PCA Tutorial
The purpose of this tutorial is to walk the new user through
a PCA analysis beginning to end in H2O.
Those who have never used H2O before should see the quick start guide
for additional instructions on how to run H2O.
When to Use PCA
PCA is used to reduce dimensions and solve issues of multicollinearity in high dimension data.
Getting Started
This tutorial uses a publicly available data set that can be found at:
http://archive.ics.uci.edu/ml/datasets/Arrhythmia
The original data are the Arrhythmia data set made available by UCI
Machine Learning Repository. They are composed of 452 observations and
279 attributes.
Before modeling, parse data into H2O as follows:
- Under the drop down menu Data select Upload and use the helper to
upload data.
- User will be redirected to a page with the header “Request
Parse”. Select whether the first row of the data set is a
header. All other settings can be left in default. Press Submit.
- Parsing data into H2O generates a .hex key (“data name.hex”)
Building a Model
- Once data are parsed a horizontal menu will appear at the top
of the screen reading “Build model using ... ”. Select
PCA here, or go to the drop down menu Model and
select PCA.
- In the Key field enter the .hex key for the Arrhythmia data set.
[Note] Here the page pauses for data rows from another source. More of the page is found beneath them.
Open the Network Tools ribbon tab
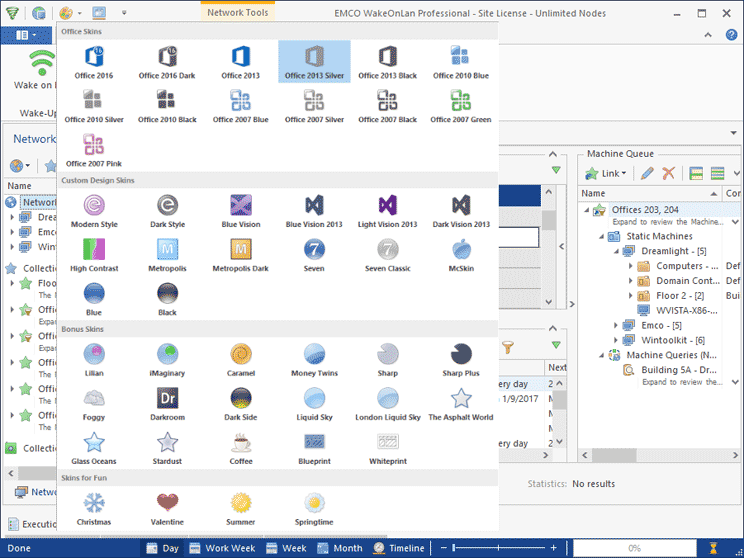This screenshot has height=558, width=744. click(237, 11)

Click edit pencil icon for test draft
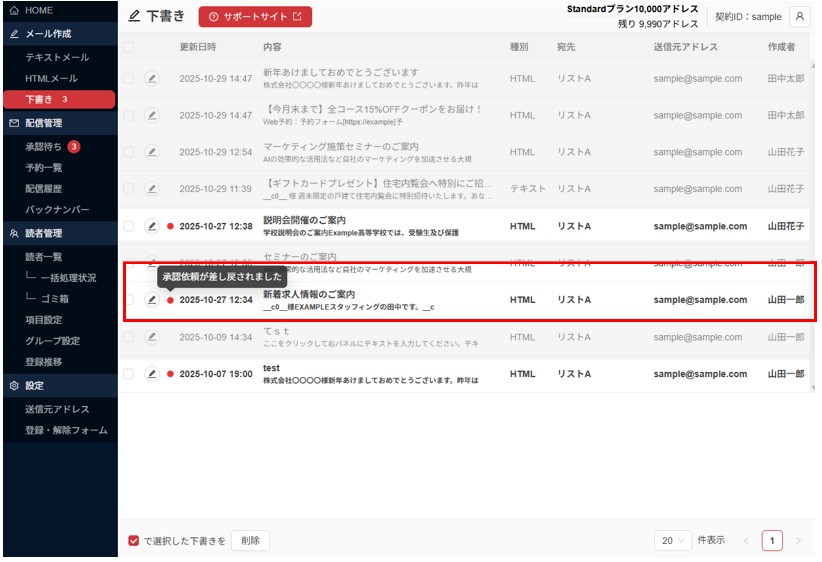[152, 374]
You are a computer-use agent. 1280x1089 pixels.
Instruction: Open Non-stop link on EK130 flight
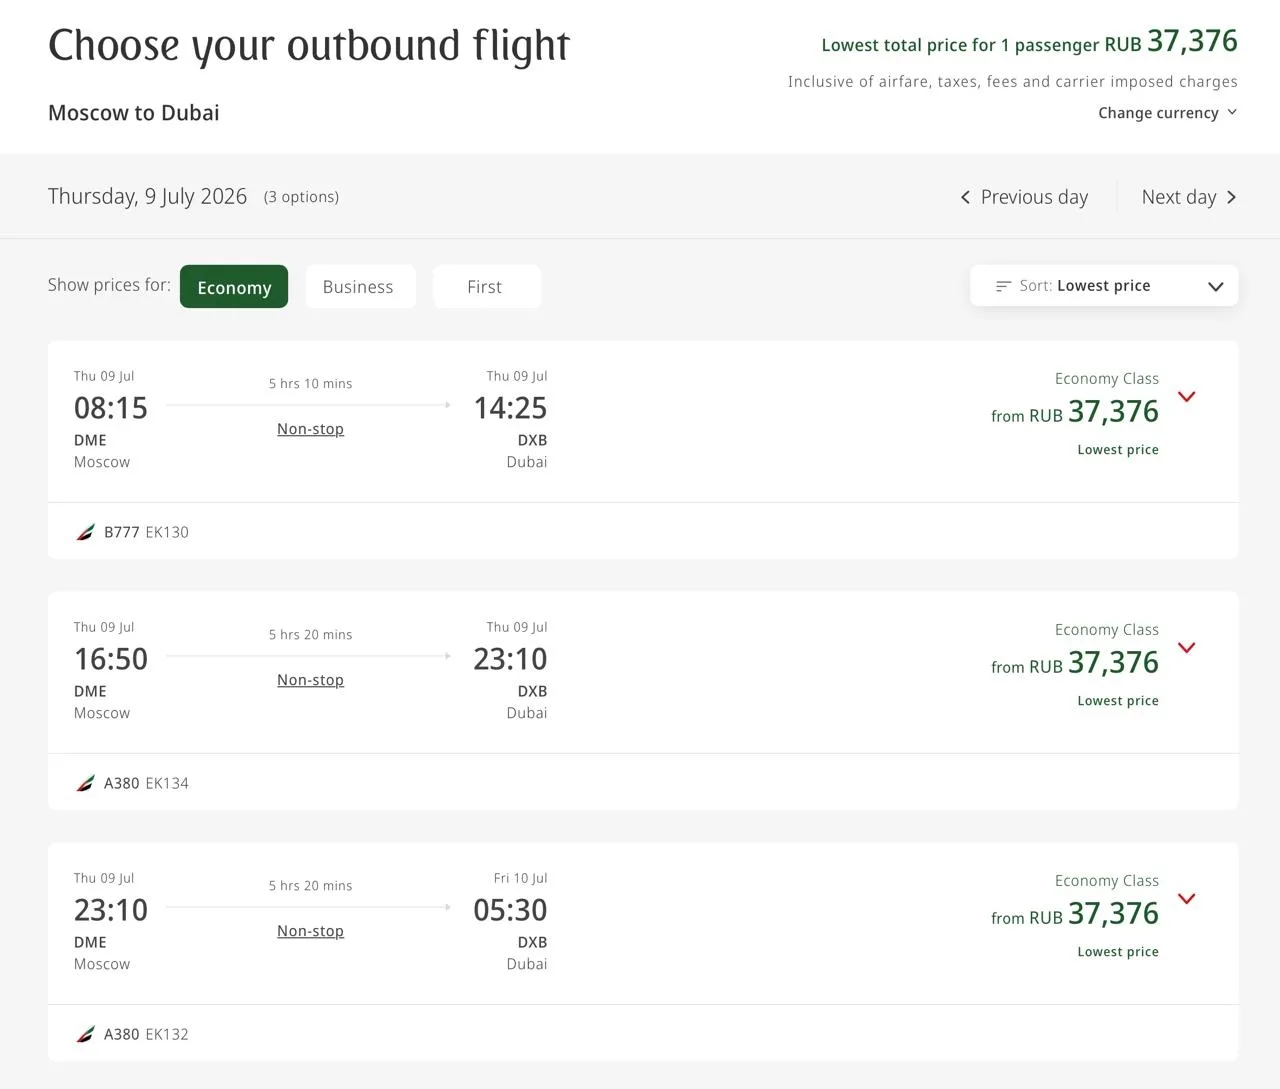coord(310,429)
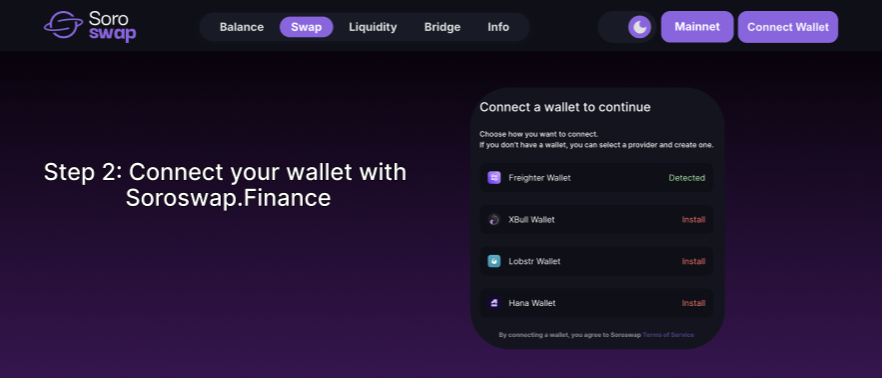Click the Lobstr Wallet icon

tap(494, 261)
- In the Ignored Columns field select the set of columns to be
omitted from the analysis. Note that PCA ignores categorical variables
and constant columns. Categoricals can be included by expanding the
categorical into a set of binomial indicators.
- Specify MaxPC to be the maximum number of principal components to
be returned. In this case the maximum number of components is 100.
- Specify Tolerance so that components exhibiting low standard
deviation (which indicates a lack of contribution to the overall
variance observed in the data) are omitted. In this example we set
Tolerance to .5.
- Choose whether or not to standardize. Standardizing is highly
recommended, as choosing to not standardize can produce components
that are dominated by variables that appear to have larger
variances relative to other attributes purely as a matter of scale,
rather than true contribution.
PCA Results
PCA output returns a table displaying the number of components
indicated by whichever criteria was more restrictive in this
particular case. In this example, a maximum of 100 components were
requested, and a tolerance set to .5.
Scree and cumulative variance plots for the components are returned as
well. Users can access them by clicking on the black button labeled
“Scree and Variance Plots” at the top left of the results page. A
scree plot shows the variance of each component, while the cumulative
variance plot shows the total variance accounted for by the set of
components.
Users should note that if they wish to replicate results between H2O
and R, it is recommended that standardization and cross validation
either be turned off in H2O, or specified in R.